### Dataset items
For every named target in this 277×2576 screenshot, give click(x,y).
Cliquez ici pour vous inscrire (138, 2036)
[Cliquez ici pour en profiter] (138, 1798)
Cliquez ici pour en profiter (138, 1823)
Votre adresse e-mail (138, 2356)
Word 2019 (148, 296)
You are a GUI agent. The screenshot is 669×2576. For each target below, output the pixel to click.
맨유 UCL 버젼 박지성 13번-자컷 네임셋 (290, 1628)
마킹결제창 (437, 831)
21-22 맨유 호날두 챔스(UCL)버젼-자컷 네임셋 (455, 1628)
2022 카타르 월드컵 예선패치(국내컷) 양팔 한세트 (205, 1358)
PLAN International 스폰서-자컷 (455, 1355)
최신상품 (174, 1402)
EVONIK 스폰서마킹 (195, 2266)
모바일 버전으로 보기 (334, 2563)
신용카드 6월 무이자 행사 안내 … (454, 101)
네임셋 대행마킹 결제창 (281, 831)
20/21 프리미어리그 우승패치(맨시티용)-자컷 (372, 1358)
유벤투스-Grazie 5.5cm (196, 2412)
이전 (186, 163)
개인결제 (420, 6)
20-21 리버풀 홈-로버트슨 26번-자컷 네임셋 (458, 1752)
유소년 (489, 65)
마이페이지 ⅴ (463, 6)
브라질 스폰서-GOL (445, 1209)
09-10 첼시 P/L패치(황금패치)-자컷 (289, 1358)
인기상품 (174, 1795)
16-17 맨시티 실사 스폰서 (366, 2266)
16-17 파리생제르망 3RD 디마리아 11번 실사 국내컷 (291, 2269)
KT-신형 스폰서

### ACTIVITY
Reproduce the data exactly, altering nothing.

### PROBLEM SOLUTION
For every named target in this 277×2576 screenshot, give click(x,y).
Cliquez ici pour vous inscrire (138, 2036)
[Cliquez ici pour en profiter] (138, 1798)
Cliquez ici pour en profiter (138, 1823)
Votre adresse e-mail (138, 2356)
Word 2019 (148, 296)
You are a GUI agent. The screenshot is 669×2576. For each target below, output the pixel to click.
맨유 UCL 버젼 박지성 13번-자컷 네임셋 (290, 1628)
마킹결제창 (437, 831)
21-22 맨유 호날두 챔스(UCL)버젼-자컷 네임셋 (455, 1628)
2022 카타르 월드컵 예선패치(국내컷) 양팔 한세트 (205, 1358)
PLAN International 스폰서-자컷 (455, 1355)
최신상품 (174, 1402)
EVONIK 스폰서마킹 (195, 2266)
모바일 버전으로 보기 (334, 2563)
신용카드 6월 무이자 행사 안내 … (454, 101)
네임셋 대행마킹 결제창 (281, 831)
20/21 프리미어리그 우승패치(맨시티용)-자컷 (372, 1358)
유벤투스-Grazie 5.5cm (196, 2412)
이전 (186, 163)
개인결제 (420, 6)
20-21 리버풀 홈-로버트슨 26번-자컷 네임셋 (458, 1752)
유소년 (489, 65)
마이페이지 ⅴ (463, 6)
브라질 스폰서-GOL (445, 1209)
09-10 첼시 P/L패치(황금패치)-자컷 (289, 1358)
인기상품 (174, 1795)
16-17 맨시티 실사 스폰서 (366, 2266)
16-17 파리생제르망 3RD 디마리아 11번 실사 국내컷 (291, 2269)
KT-신형 스폰서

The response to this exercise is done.